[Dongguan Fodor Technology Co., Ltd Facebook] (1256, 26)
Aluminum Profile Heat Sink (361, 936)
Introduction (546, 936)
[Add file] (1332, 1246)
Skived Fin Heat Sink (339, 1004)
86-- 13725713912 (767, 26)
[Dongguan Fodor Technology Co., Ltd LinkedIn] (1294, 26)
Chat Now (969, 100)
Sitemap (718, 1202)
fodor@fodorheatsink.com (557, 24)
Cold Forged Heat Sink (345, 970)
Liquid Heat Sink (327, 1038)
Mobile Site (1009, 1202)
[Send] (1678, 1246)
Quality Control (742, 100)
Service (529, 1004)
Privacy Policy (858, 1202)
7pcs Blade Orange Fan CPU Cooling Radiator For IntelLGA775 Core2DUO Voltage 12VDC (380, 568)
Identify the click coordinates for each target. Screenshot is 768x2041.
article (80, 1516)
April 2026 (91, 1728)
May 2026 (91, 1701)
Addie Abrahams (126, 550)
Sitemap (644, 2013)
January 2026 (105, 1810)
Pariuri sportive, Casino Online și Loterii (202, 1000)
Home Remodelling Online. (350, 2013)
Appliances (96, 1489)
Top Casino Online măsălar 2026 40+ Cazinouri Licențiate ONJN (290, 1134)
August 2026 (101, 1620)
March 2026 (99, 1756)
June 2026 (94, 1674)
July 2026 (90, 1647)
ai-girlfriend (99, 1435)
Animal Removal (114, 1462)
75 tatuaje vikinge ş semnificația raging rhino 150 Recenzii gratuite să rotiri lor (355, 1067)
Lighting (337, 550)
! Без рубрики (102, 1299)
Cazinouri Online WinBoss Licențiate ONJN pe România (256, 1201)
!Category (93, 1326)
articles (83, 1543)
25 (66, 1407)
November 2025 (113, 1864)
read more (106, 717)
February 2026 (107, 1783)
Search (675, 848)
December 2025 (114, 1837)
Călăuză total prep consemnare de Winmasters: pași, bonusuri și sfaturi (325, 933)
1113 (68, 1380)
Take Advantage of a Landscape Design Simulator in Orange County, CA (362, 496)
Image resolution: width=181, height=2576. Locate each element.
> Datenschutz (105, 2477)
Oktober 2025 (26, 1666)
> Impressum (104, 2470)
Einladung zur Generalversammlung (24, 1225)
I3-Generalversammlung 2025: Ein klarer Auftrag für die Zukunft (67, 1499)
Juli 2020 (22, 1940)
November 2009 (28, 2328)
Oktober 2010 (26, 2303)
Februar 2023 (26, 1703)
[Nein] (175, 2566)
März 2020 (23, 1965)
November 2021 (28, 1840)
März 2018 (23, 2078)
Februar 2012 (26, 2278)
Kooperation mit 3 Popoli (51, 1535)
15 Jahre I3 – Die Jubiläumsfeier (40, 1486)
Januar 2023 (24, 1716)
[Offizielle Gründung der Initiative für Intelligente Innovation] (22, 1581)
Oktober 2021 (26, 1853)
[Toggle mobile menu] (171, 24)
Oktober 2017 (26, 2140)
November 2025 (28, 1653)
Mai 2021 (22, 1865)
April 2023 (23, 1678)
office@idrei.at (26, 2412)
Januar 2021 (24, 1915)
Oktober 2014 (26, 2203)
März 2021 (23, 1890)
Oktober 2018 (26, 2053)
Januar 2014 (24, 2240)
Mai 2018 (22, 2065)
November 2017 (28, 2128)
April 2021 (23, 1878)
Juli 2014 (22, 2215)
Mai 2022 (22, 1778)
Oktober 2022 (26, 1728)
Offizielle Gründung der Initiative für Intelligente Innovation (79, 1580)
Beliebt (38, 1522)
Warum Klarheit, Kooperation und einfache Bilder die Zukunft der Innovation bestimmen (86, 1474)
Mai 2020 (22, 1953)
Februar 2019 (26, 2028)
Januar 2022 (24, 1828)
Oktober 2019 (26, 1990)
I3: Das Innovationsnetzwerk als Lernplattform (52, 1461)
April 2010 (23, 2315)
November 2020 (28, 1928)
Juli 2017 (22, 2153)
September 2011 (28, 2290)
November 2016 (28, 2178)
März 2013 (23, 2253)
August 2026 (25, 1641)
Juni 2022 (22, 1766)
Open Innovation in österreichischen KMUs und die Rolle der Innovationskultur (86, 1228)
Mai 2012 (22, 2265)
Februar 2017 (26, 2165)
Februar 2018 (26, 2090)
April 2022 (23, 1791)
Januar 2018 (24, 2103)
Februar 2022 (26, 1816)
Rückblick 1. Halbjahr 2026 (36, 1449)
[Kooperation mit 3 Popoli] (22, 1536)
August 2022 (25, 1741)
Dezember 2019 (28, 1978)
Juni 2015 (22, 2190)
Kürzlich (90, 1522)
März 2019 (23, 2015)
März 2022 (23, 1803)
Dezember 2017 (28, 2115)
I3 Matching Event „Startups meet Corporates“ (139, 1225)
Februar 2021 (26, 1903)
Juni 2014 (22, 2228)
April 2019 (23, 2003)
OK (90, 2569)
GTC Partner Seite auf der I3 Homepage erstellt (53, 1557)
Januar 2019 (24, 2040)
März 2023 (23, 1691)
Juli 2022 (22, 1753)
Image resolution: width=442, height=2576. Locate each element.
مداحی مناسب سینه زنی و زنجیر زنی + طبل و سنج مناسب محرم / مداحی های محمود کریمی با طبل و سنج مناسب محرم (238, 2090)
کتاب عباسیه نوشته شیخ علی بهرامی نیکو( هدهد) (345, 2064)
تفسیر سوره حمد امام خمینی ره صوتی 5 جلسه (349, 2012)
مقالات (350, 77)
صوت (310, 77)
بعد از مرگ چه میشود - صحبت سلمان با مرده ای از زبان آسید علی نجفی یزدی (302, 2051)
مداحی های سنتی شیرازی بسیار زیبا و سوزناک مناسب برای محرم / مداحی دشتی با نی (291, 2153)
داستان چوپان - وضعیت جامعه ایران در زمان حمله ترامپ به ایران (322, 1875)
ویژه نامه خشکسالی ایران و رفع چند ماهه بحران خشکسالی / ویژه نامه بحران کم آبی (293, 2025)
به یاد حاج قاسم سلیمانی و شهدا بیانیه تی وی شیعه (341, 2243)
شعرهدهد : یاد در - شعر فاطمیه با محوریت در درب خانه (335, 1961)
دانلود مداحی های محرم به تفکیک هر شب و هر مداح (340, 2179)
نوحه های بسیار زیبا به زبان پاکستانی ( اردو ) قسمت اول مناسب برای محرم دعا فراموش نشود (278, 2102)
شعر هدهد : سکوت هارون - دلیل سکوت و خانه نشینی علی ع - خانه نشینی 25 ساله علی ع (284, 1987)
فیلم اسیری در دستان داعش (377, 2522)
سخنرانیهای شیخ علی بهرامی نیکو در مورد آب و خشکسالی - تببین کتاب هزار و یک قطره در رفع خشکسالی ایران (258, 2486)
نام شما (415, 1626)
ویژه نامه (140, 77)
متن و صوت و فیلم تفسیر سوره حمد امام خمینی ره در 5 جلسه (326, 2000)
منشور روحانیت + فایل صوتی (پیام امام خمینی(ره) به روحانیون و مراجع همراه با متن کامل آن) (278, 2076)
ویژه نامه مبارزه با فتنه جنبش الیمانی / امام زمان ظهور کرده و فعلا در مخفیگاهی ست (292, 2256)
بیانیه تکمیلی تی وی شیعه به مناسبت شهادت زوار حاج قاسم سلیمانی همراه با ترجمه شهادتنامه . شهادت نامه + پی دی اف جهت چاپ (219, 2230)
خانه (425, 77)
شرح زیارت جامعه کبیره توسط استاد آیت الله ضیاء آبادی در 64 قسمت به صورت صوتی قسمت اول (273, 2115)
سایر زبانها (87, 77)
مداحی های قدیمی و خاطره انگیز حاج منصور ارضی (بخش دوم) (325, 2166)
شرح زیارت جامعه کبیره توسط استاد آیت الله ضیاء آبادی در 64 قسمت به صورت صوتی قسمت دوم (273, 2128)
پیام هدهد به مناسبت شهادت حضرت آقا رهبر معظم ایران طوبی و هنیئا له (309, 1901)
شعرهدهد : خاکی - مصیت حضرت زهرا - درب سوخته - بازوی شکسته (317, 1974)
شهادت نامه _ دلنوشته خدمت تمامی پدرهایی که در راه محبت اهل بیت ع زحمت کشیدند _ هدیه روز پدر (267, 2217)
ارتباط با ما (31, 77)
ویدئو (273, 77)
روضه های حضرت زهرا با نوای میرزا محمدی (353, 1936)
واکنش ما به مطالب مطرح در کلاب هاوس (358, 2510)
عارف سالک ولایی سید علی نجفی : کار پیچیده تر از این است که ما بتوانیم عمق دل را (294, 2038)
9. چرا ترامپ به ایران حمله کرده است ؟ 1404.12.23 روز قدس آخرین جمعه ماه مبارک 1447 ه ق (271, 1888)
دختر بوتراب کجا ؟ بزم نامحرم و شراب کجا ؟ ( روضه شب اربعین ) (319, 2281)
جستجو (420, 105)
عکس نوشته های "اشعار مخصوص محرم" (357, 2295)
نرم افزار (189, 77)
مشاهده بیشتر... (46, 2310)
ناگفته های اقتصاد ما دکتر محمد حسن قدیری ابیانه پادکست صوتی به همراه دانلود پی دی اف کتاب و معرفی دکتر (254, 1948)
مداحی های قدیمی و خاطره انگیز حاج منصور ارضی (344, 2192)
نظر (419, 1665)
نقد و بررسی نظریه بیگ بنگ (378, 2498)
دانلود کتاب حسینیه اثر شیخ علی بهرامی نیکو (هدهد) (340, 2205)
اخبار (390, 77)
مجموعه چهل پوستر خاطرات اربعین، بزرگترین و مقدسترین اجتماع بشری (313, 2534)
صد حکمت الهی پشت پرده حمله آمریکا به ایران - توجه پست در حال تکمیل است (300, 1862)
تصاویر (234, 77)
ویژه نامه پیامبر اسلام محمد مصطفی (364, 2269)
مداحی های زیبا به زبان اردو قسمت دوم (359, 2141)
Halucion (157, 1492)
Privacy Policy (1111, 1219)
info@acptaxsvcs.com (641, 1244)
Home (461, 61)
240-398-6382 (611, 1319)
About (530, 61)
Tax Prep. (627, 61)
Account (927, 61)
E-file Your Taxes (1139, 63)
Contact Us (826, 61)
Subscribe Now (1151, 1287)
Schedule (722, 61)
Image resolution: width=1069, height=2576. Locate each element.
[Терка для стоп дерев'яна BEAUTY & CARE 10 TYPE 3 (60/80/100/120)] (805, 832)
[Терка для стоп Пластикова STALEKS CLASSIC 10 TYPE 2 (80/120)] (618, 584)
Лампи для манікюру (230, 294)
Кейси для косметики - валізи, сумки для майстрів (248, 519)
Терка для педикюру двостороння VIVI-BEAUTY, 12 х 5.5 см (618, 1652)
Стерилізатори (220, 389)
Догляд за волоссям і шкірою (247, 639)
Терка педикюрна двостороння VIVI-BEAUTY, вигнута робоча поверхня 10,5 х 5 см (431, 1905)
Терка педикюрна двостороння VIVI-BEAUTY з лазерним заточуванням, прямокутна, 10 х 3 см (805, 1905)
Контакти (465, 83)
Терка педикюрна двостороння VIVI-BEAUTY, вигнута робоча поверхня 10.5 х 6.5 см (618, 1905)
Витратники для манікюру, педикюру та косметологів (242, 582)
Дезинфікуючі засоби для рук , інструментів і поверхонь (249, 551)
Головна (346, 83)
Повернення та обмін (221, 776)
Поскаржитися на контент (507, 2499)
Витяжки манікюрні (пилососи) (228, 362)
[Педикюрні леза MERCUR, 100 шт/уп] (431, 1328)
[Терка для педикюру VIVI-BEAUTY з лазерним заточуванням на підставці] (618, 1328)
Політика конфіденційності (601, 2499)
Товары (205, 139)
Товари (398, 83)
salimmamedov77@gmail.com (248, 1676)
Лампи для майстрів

▶ _Your objective_:
Extract from the records above the lines from the one containing "November 2020 (28, 1928)" to the one containing "Januar 2018 (24, 2103)", both lines included, exactly as they appear and with nothing else.

▶ _Written answer_:
November 2020 (28, 1928)
Juli 2017 (22, 2153)
September 2011 (28, 2290)
November 2016 (28, 2178)
März 2013 (23, 2253)
August 2026 (25, 1641)
Juni 2022 (22, 1766)
Open Innovation in österreichischen KMUs und die Rolle der Innovationskultur (86, 1228)
Mai 2012 (22, 2265)
Februar 2017 (26, 2165)
Februar 2018 (26, 2090)
April 2022 (23, 1791)
Januar 2018 (24, 2103)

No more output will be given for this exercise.